Los muros de la calle aparecen
despojados, destintados, en algunos quedan las huellas de los chorros del agua
que corrieron por su fachada en tardes de primavera. Transparentes quedaron los diseños que en tiempos gloriosos brillaban como antorchas en
palacios celestiales en esta calle del
olvido. Sin color ni brío, casi
desnudas, como un niño sin consuelo, nadie la cuida, nadie la mira. Son como
grandes espejos que nos devuelven la esencia de sus vidas, de sus trazos, de
sus colores, de sus desconchones. Ahora
reinan algunos graffiti en un nuevo universo de grandes trazos, palabras que
salen de la pared, que te hablan al oído grabando en tu memoria frases que
nunca olvidas,” No vivas
mi vida vive la tuya”. Los
mensajes que aparecen son como perros sin dueño que te ladran, que te
acribillan, haciendo mucho ruido para que no los olvides.

SECCIÓN DE DATOS »
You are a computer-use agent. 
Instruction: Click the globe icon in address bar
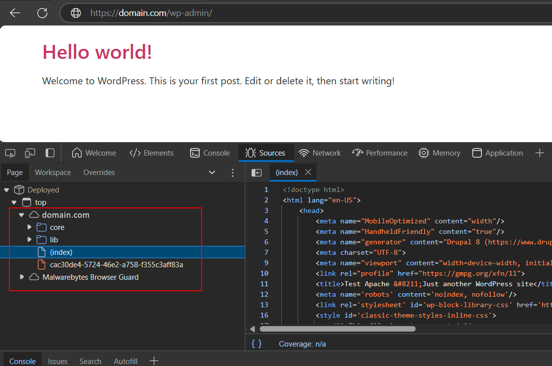(x=76, y=12)
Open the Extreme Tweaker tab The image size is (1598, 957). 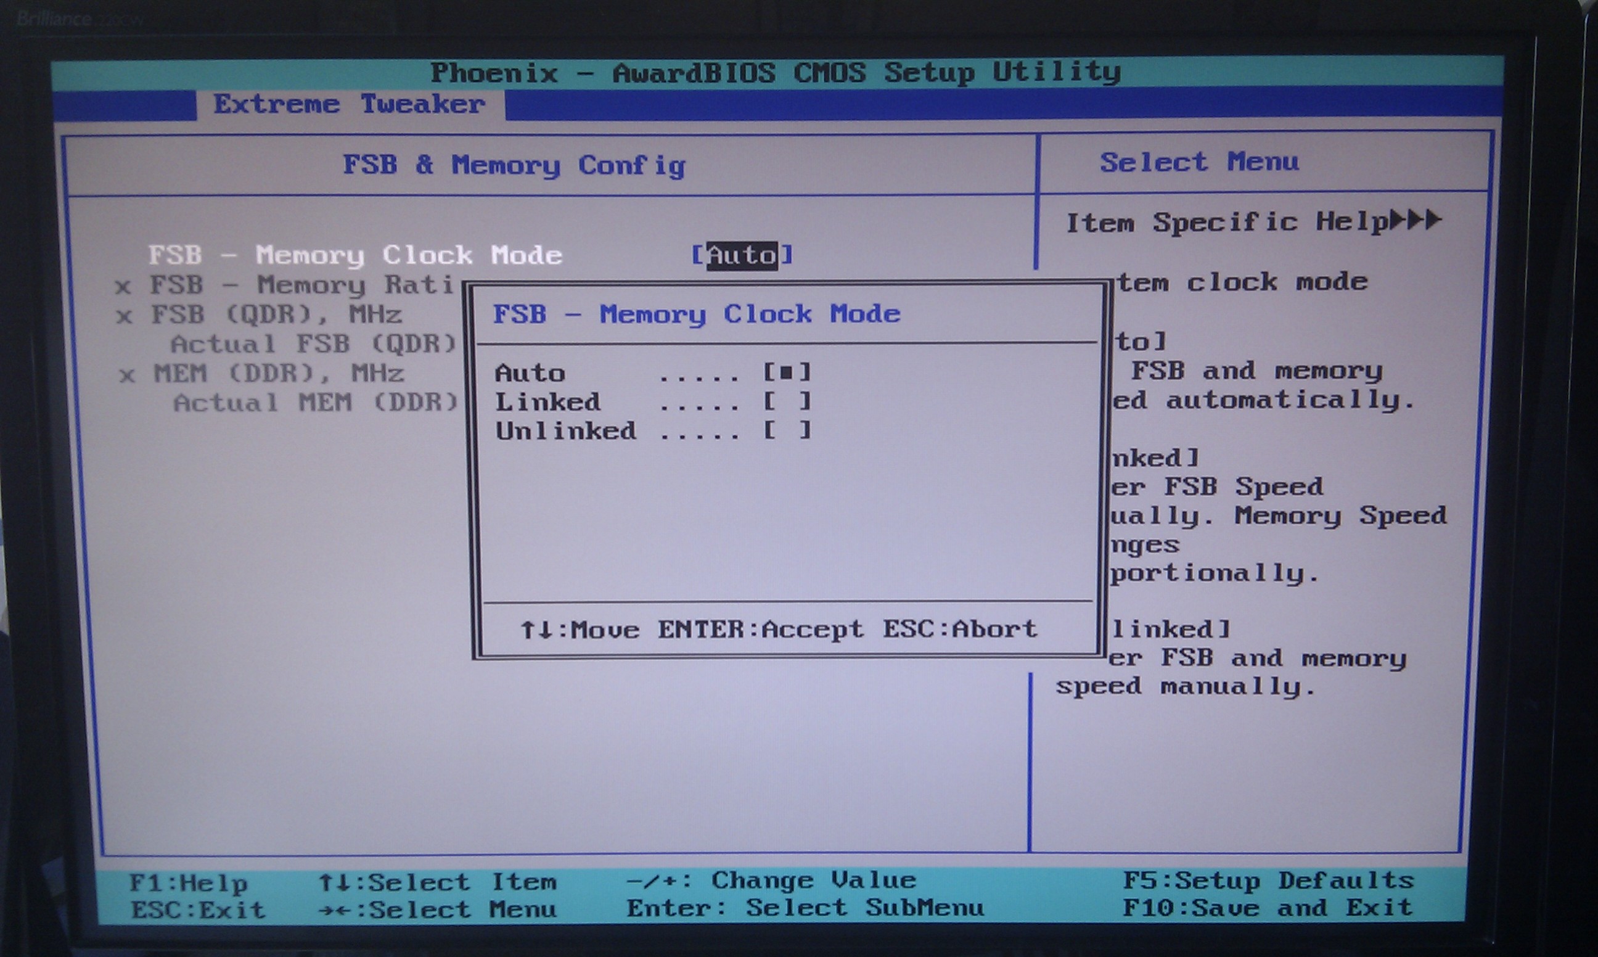349,104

TU TAREA »
Retoma el texto sobre los muros de la calle y continúalo desde donde se detiene. El listado no hace falta para nada.

RESPUESTA »
Aparece de repente el frío, un
semáforo azul ha encendido nuestro camino, paramos en mitad de la calle, nos
deslumbra su fachada blanca, filtra en
nuestro interior todo su resplandor tostando los recuerdos del ayer.
A veces volvemos a ellas para
quitarnos el frío o resguardarnos de la lluvia, nos alimentamos de su calor
cuando apoyamos la palma de la mano, nos alivia su contacto, protege todo el
interior donde vivimos. Nos agarramos a ella en tarde de adiós y despedida. La lluvia
labra su fachada, la moldea dejando miles de refugios a las golondrinas que
siempre vuelven, que nunca olvidan su casa.
El viento no para de azotar su
débil estructura, la brisa va penetrando suavemente entre capa y capa de
pintura, oxida sus grandes ventanales, saca lo más viejo, hasta sus entrañas,
el tiempo las devora hasta llegar a la
soledad de su esqueleto que hay en mis ojos. Aún queda algún vestigio de lo que
fue, alguna mancha de color se resiste a huir. Pasamos a unos milímetros,
acariciamos con nuestros paseos el límite entre lo urbano y lo sagrado. Acceder
a ellas es entrar en el corazón de una familia, en el agujero de una tapia, en
el pozo sin retorno ni salida. A veces nos lleva por una escalera hacia la
azotea, para contemplar con los pies desnudos sobre el escombro el atardecer de
nuestros días.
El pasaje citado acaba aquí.